Background and Clinical Importance

With the widespread use of CT imaging, pulmonary nodules are increasingly discovered as incidental findings -- that is, during scans performed for unrelated reasons. The vast majority of these nodules are benign; however, a small proportion may represent early-stage lung cancer. The Fleischner Criteria provide a structured, risk-adapted framework that helps clinicians decide when follow-up imaging is needed and when further investigation such as biopsy is warranted.

Categories and Recommendations

The criteria categorize nodules based on their appearance, size, and the risk profile of the patient, providing tailored management recommendations for each group.

Solid Nodules

Solid nodules appear as uniformly dense lesions on CT. Recommendations are stratified by size and patient risk:

  • Less than 6 mm: No routine follow-up is recommended for low-risk patients. An optional CT at 12 months may be considered for high-risk patients.
  • 6 to 8 mm: Follow-up CT is recommended at 6 to 12 months, with an additional scan at 18 to 24 months if the nodule remains stable.
  • Greater than 8 mm: Follow-up CT at 3 months, with consideration of PET-CT or tissue biopsy for further characterization.

Subsolid Nodules

Subsolid nodules include those with ground-glass opacity components and are divided into two subtypes:

  • Pure ground-glass nodules smaller than 6 mm: No follow-up is required.
  • Pure ground-glass nodules larger than 6 mm: Follow-up CT at 6 to 12 months, then every 2 years for up to 5 years.
  • Part-solid nodules smaller than 6 mm: Follow-up CT at 3 to 6 months is advised.
  • Part-solid nodules larger than 6 mm: Follow-up CT at 3 to 6 months; if the solid component persists at 6 mm or more, biopsy or surgical resection should be considered.

Multiple Nodules

When multiple nodules are present, management is guided by the dominant (largest or most suspicious) nodule, while the overall clinical context of the patient must always be taken into account.

Risk Factors

The Fleischner Criteria differentiate between patients at low risk and those at elevated risk for lung malignancy. Key risk factors include:

  • Current or prior smoking history
  • Occupational exposure to asbestos, radon, or other carcinogens
  • Family history of lung cancer
  • Known or prior malignancy

Current Version of the Guidelines

The Fleischner Criteria were first published in 2005 and have been updated several times since. The most current version, published in 2017 in the journal Radiology, is widely regarded as the international gold standard for pulmonary nodule management.

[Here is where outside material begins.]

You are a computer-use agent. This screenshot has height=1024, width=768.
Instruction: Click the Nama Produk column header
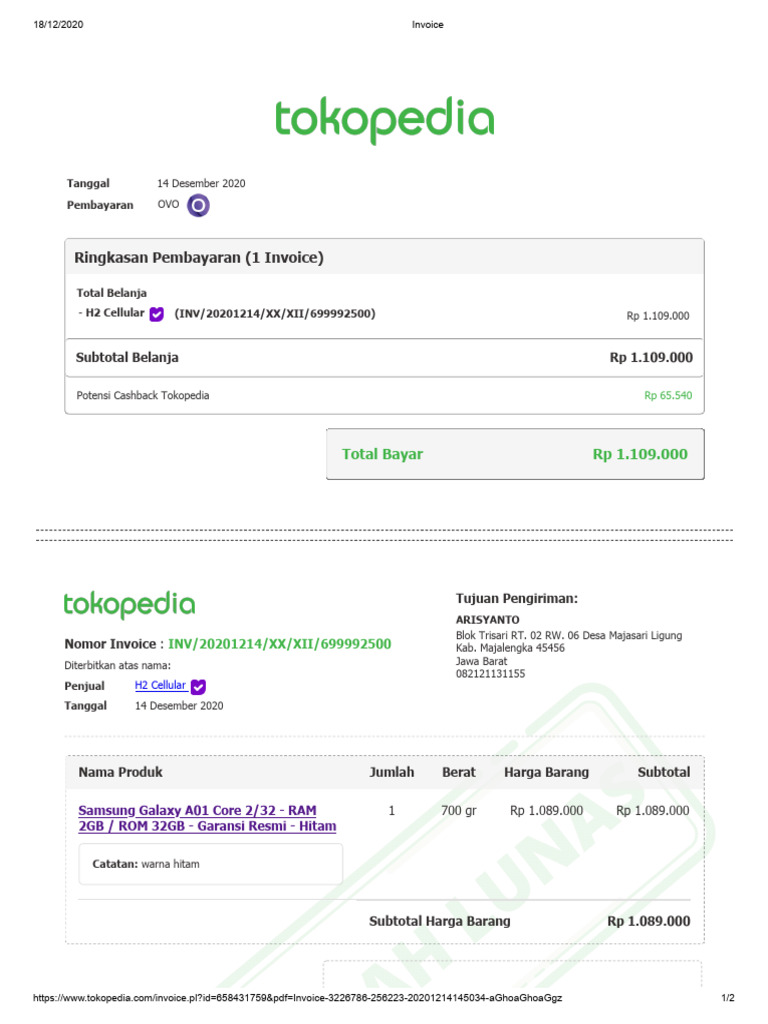click(x=120, y=772)
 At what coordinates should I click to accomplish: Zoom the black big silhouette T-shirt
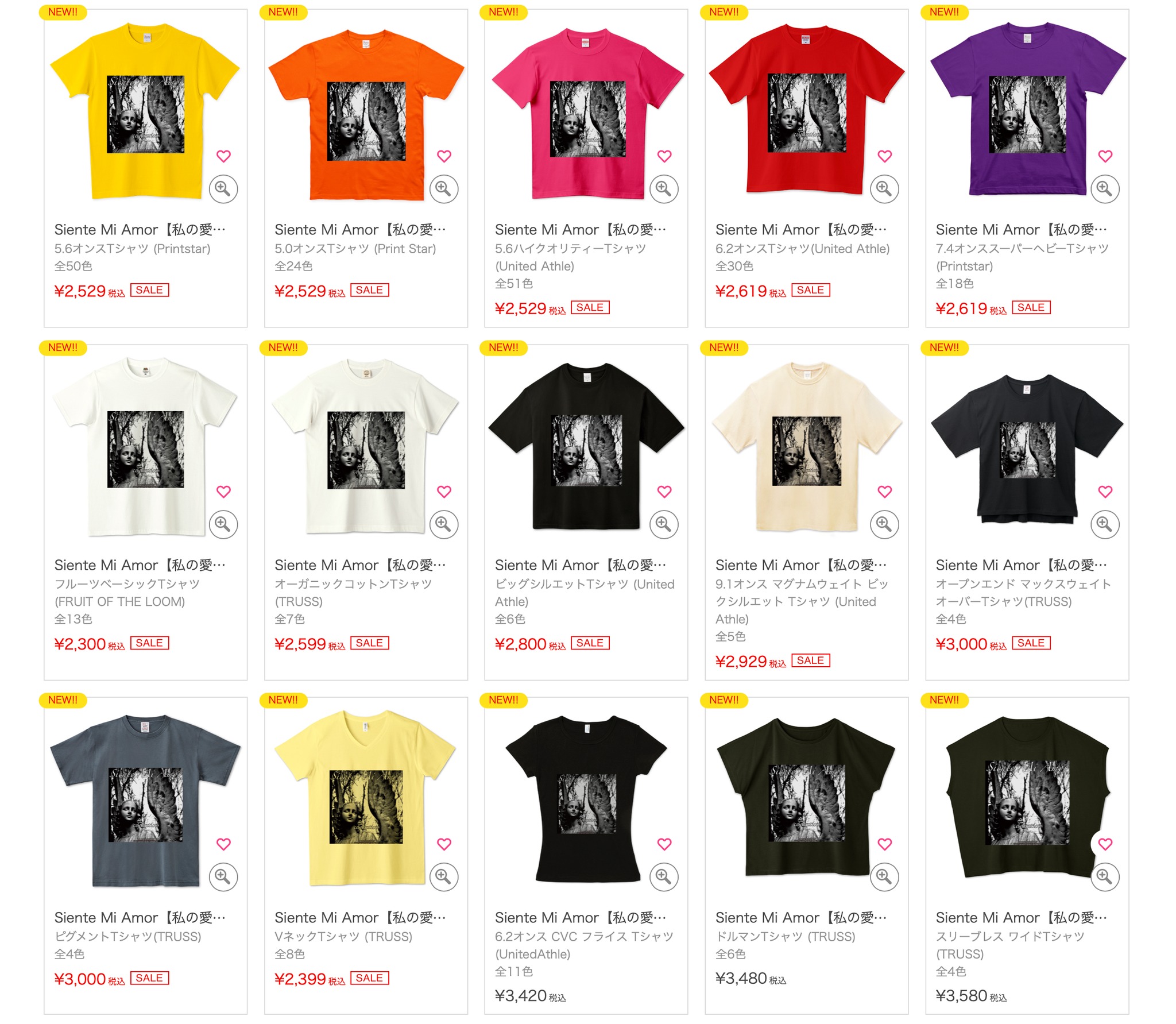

Limitations and Applicability

The Fleischner Criteria apply exclusively to incidentally detected nodules in adults aged 35 years or older who do not have a known active malignancy. They are not intended for use in patients enrolled in formal lung cancer screening programs, for whom separate dedicated guidelines exist (e.g., Lung-RADS criteria).

References

  1. MacMahon H et al. - Guidelines for Management of Incidental Pulmonary Nodules Detected on CT Images: From the Fleischner Society 2017. Radiology. 2017;284(1):228-243.
  2. Naidich DP et al. - Recommendations for the Management of Subsolid Pulmonary Nodules Detected at CT. Radiology. 2013;266(1):304-317.
  3. Gould MK et al. - Evaluation of Individuals With Pulmonary Nodules: When Is It Lung Cancer? CHEST. 2013;143(5 Suppl):e93S-e120S.